(Task details): Every entry, from the first line to the last, should be output exactly.
Study material section start
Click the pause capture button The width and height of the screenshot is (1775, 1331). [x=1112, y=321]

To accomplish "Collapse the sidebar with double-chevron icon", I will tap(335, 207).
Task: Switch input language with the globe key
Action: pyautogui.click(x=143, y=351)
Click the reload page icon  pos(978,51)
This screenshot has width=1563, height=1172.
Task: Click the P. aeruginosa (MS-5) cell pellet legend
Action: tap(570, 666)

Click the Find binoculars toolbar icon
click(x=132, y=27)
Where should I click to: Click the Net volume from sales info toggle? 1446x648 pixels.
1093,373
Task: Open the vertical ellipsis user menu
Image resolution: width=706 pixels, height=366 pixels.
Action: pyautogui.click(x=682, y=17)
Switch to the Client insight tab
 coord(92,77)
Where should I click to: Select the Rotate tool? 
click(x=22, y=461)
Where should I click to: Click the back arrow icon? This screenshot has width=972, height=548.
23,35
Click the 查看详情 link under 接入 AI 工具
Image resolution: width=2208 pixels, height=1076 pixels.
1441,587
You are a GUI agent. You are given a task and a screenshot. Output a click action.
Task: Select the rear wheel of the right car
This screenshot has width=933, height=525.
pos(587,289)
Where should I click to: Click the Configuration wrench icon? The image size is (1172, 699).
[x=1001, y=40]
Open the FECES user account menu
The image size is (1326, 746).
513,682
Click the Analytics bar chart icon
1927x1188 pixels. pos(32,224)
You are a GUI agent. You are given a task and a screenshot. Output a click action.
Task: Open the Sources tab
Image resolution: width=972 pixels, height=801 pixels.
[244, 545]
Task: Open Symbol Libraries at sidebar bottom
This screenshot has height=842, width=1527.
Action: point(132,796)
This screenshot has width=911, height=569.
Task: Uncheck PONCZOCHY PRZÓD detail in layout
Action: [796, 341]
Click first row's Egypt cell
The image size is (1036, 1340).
Study material section end
(Written solution):
Click the pause capture button The width and height of the screenshot is (1775, 1331). [x=1112, y=321]

To accomplish "Collapse the sidebar with double-chevron icon", I will tap(335, 207).
Task: Switch input language with the globe key
Action: pyautogui.click(x=143, y=351)
Click the reload page icon  pos(978,51)
This screenshot has width=1563, height=1172.
Task: Click the P. aeruginosa (MS-5) cell pellet legend
Action: tap(570, 666)

Click the Find binoculars toolbar icon
click(x=132, y=27)
Where should I click to: Click the Net volume from sales info toggle? 1446x648 pixels.
1093,373
Task: Open the vertical ellipsis user menu
Image resolution: width=706 pixels, height=366 pixels.
Action: pyautogui.click(x=682, y=17)
Switch to the Client insight tab
 coord(92,77)
Where should I click to: Select the Rotate tool? 
click(x=22, y=461)
Where should I click to: Click the back arrow icon? This screenshot has width=972, height=548.
23,35
Click the 查看详情 link under 接入 AI 工具
Image resolution: width=2208 pixels, height=1076 pixels.
1441,587
You are a GUI agent. You are given a task and a screenshot. Output a click action.
Task: Select the rear wheel of the right car
This screenshot has width=933, height=525.
pos(587,289)
Where should I click to: Click the Configuration wrench icon? The image size is (1172, 699).
[x=1001, y=40]
Open the FECES user account menu
The image size is (1326, 746).
513,682
Click the Analytics bar chart icon
1927x1188 pixels. pos(32,224)
You are a GUI agent. You are given a task and a screenshot. Output a click action.
Task: Open the Sources tab
Image resolution: width=972 pixels, height=801 pixels.
[244, 545]
Task: Open Symbol Libraries at sidebar bottom
This screenshot has height=842, width=1527.
Action: point(132,796)
This screenshot has width=911, height=569.
Task: Uncheck PONCZOCHY PRZÓD detail in layout
Action: [796, 341]
Click first row's Egypt cell
The image size is (1036, 1340).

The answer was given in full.